Big Stack Frames

This is about safe allocation of stack frames. One limit to the size of a stack frame is the size of the address space. Safe compiled code should not use the low 32 bits of a calculated frame size to ask for more stack space. Here is an economical way to answer the more frequent question concerning availability of stack space in the prelude of a routine. We suppose that the kernel can invalidate one page of addresses at the end of the space for each stack in an address space. It may suffice to make such a page read-only, if that is easier. A routine’s prelude presumably stores into a newly allocated frame. If the stack frame size is known at compile time to be less than a the size of a page then there is no chance that a frame allocation will skip over the invalid page at the end of stack space. When the compiler cannot be sure that the new frame is less than the size of a page then it can spend extra instructions in the prelude to ask if there is space. But how does the compiled code know the end of the stack space? This is the interesting question of thread local storage. Thread local storage could hold that limit but how is that storage found? When several threads share all or nearly all of an address space then where is the limit found against which the stack pointer is compared to detect stack overflow? How does the compiled code know the end of its stack space? This would seem to require one of:

a register allocated conventionally during calls, devoted to locating where the stack end is stored, and perhaps additionally other “thread” parameters. This may practically require always allocating that register. Allocating such a register impacts the calling convention for an architecture which has become difficult to do after software has begun to be developed for a new machine; such conventions are fixed early these days for new architectures.
For uniprocessor multi programming a location fixed at load time can locate thread local storage. The kernel can modify this location upon thread switch.
The page that appears at some virtual address, set at load time, accesses a different physical page for each thread. This address can now live in the instruction stream. This does for the thread what the multi-processor 370 hardware did for each 370 CPU that might be obeying unmapped privileged code; each CPU saw a different page zero. See the 370’s prefix register. This provides thread local storage if the kernel provides this function via its control of the memory map. This costs little in the way of address mapping overhead for most hardware architectures for most of the maps are still shared among these several related spaces. This precludes TLB sharing, however, in those machines whose TLBs can remember more than one space at a time. (Among common modern architectures, only x86 fails to do so.)
A kernel call to fetch a value unique to this thread, such as a pointer to the thread’s local storage. This can be a minimal call.
A new special hardware register, readable by user code optimizes the above. The privileged code is in a position to load this register upon context switch. Accessing this register need not be fast; a whole instruction can be specified to do so. The register need not live in the general register file. The alternative is two context switches.
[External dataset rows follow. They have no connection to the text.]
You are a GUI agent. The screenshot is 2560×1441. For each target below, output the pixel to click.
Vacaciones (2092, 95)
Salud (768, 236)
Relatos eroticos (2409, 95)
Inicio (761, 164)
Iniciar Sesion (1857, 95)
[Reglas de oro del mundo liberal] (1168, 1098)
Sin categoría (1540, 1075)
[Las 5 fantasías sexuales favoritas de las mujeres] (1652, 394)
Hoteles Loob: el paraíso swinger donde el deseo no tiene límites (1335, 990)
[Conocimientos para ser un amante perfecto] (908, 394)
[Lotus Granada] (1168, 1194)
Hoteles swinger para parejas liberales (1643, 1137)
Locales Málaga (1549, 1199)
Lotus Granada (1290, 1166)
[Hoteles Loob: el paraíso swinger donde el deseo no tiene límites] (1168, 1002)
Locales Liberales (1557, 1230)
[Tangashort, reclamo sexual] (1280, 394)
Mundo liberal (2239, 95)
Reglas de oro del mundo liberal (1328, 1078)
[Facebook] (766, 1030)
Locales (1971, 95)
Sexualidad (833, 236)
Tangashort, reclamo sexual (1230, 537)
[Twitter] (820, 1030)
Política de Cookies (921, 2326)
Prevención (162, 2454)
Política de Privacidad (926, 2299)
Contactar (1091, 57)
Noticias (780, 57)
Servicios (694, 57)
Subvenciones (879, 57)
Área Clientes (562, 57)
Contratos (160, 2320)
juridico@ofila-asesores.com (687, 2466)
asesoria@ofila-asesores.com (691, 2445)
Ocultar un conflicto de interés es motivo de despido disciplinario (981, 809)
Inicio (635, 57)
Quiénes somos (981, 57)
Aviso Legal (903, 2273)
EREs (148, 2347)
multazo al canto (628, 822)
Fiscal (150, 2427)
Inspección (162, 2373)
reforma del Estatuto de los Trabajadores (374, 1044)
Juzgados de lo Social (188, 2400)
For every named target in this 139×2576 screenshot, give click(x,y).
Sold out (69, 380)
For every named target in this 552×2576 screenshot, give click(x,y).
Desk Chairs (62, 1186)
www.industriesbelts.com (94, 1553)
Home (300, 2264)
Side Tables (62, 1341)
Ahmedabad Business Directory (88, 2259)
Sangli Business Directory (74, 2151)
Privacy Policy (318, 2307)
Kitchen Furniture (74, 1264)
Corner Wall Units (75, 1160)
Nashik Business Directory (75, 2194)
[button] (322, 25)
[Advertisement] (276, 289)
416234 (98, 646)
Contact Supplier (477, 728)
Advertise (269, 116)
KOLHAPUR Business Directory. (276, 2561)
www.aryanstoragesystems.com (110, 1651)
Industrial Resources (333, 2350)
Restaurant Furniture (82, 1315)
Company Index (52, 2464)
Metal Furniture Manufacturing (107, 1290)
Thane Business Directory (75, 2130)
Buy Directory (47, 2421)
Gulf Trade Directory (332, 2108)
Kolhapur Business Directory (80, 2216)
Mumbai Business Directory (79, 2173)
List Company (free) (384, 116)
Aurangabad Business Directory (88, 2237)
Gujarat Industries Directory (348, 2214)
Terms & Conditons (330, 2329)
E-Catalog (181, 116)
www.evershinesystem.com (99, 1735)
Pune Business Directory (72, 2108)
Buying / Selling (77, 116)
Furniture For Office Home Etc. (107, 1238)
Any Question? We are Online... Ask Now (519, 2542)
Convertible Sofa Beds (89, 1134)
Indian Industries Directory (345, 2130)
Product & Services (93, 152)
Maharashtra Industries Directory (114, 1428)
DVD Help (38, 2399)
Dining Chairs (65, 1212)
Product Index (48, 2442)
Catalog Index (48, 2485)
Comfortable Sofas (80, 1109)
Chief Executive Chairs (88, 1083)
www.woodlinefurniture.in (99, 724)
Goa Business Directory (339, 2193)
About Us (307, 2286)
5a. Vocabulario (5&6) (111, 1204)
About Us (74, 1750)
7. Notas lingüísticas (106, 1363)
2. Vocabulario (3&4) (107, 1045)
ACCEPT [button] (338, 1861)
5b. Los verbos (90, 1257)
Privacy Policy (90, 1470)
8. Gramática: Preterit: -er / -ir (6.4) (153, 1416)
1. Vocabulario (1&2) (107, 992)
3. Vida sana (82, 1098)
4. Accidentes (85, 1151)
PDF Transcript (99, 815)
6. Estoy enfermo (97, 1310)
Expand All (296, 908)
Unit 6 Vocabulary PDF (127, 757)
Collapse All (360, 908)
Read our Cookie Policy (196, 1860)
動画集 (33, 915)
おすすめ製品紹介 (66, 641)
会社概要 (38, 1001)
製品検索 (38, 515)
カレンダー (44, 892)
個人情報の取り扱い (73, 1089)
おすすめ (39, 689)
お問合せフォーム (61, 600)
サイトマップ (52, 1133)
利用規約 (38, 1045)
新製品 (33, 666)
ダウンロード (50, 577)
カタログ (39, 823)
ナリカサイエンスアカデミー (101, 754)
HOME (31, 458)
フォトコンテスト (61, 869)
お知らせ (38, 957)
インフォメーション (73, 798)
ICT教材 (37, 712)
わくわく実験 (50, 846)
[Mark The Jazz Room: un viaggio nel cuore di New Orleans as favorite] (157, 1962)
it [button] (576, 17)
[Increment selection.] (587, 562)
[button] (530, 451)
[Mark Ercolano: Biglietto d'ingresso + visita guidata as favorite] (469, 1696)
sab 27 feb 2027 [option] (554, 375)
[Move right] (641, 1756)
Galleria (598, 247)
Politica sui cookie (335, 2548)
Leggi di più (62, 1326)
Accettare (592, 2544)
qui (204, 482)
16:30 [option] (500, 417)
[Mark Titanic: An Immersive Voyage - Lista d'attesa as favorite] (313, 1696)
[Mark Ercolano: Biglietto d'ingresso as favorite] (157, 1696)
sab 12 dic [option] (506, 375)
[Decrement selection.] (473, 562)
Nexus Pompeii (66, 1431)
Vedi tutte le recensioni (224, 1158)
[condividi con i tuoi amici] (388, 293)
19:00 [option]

The Wikipedia article describes several API's for this but does not say how they are implemented.

With a bit of coordination with memory trap logic, a civilized report can be made of exhaustion of stack space.

Early PL/I compilers for the 370 allocated such a register for thread specific information and used a “segmented stack”. Every call would test if there was still room in the current stack segment and allocate another segment if necessary. A stub frame was provided in the segment upon such allocation, return to which would deallocate that segment.